We will revise our paper to be clear about which systems are verified under which schemes. Moreover, we will change our terminology used in section 3.2. Namely, we will change "Verification Schemes" into "Evaluation Schemes", and change "Empirical PGD Verification" and "Monte-Carlo Trajectory Verification" to "PGD Evaluation" and "Trajectory Evaluation" to avoid misunderstandings. We note that although we could only verify forward invariance for 6D systems, this is already the SOTA result for continuous-time systems. Moreover, we achieve significantly larger ROA than all the baselines, which inherently makes the verification problem harder. Below, we list the evaluation schemes we apply for each system and the ROA volume improvement compared to the previous SOTA.

Dimensions	Systems	Traj.	PGD.	Formal Verification	ROA (compare to SOTA)
2D	Van Der Pol	✓	✓	Full	2.85x
	Double Int	✓	✓	Full	2.32x
	Pendulum B	✓	✓	Full	6.05x
	Pendulum S	✓	✓	Full	3.82x
	Path Tracking B	✓	✓	Full	5.07x
	Path Tracking S	✓	✓	Full	4.97x
4D	Cartpole	✓	✓	Full	330.3x
6D	2D Quadrotor	✓	✓	Forward Invariance ( $\lbrace 0.2 \le V \le 0.21\rbrace$ )	150000x
	PVTOL	✓	✓	-	383x
	Ducted Fan	✓	✓	-	N/A
12D	3D Quadrotor	✓	-	-	N/A

The reviewer mentions that some SMT baselines, such as NLC and Fossil, could scale on par with our method. We respectfully disagree and believe our method is much better than SMT baselines. We list our reasons below.

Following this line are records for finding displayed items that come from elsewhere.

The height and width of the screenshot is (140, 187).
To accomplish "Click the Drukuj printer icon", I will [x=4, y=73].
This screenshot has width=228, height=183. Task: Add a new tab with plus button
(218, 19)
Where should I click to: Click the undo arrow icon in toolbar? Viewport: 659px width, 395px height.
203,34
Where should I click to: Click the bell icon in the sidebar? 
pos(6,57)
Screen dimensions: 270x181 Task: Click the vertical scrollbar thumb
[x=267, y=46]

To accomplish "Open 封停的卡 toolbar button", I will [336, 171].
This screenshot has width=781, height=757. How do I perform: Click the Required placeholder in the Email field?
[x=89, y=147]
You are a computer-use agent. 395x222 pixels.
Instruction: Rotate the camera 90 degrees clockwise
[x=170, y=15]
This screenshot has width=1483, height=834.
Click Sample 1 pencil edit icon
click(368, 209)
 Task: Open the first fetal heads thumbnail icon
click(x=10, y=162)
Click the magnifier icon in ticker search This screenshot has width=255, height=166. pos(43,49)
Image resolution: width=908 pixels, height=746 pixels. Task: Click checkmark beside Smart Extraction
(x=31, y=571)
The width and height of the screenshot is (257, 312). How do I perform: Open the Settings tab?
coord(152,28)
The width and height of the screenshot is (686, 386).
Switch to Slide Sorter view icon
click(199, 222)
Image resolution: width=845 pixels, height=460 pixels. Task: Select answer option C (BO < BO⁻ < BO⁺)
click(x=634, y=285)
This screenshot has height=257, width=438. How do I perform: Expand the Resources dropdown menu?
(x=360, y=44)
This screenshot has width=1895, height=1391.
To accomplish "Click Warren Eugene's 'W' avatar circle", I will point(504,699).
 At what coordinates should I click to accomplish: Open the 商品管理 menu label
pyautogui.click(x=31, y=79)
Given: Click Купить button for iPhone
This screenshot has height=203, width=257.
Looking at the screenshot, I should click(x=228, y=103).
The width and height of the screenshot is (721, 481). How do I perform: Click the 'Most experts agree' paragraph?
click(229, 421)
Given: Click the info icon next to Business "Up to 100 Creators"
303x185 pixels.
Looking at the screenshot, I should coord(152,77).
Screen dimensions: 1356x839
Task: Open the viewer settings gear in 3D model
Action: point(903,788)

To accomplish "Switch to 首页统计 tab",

NLC and Fossil [3] have soundness issues. They mistakenly always use a bias-free network for controllers, leaving $u(0) = 0$ . However, this is not true for Path Tracking and all >6D systems we considered. Further discussions can be found in Appendix C.1.
NLC and Fossil do not scale to Cartpole system that we excel in. Moreover, we have compared our results to Fossil on the systems that do not have soundness issues, which have been shown to be much better than NLC [3]. Our method achieves greater scalability and much larger ROA volumes compared to Fossil.

Systems	Fossil 2.0		Ours
	ROA	Succ	ROA	Succ
Van Der Pol	3.05±0.58	60%	57.6±3.4	100%
Double Int	258.1±36.3	80%	302.5±10.7	100%
Pendulum S	106.5 ± 23.5	80%	1169.2±124.5	100%
Pendulum B	285.2±53.3	80%	2946.5±149.1	100%
Cartpole	—	0%	306.1±54.2	100%

References

[1] Zhang, Huan, et al. "Efficient neural network robustness certification with general activation functions." NeurIPS 31 (2018).
[2] Xu, Kaidi, et al. "Automatic perturbation analysis for scalable certified robustness and beyond." NeurIPS 33 (2020).
[3] Edwards, Alec, et al. "Fossil 2.0: Formal certificate synthesis for the verification and control of dynamical models."HSCC. 2024.

2025-08-04

Thank you for the detailed response! The response addresses and clarifies all my questions and I do feel more positive about the paper now, especially with the question about which experiments have been formally verified being clarified. I have increased my score accordingly. I strongly recommend to include these clarifications in the final version of the paper.

2025-08-04

Thank you for your response! It is great to know that your concerns are well clarified and you feel more positive about our work. We will make sure to reflect all the clarifications made here in our revised manuscript to ensure there is no miscommunication. We are happy to take in any further questions you have regarding our work!

最终决定Accept (spotlight)

2025-09-17

The paper proposes a method that jointly learns a neural control policy and a neural Lyapunov function, using a novel Zubov-inspired loss to explicitly maximize the region of attraction (ROA). Experiments show that this approach achieves larger ROAs than prior methods while ensuring formal correctness. Authors present several practical enhancements to alpha-beta CROWN, including linear relaxations of Jacobian operators and a branch-and-bound heuristic, improving the scalability and efficiency of verification. The experimental benchmarks span a wide range of complexity and dimensionality, clearly demonstrating the benefits of the proposed approach relative to existing baselines. One weakness at the moment is scaling to higher dimensional systems. Overall, the paper is a strong contribution. It is strongly suggested that the authors consider the suggestions for improving the presented by the reviewers.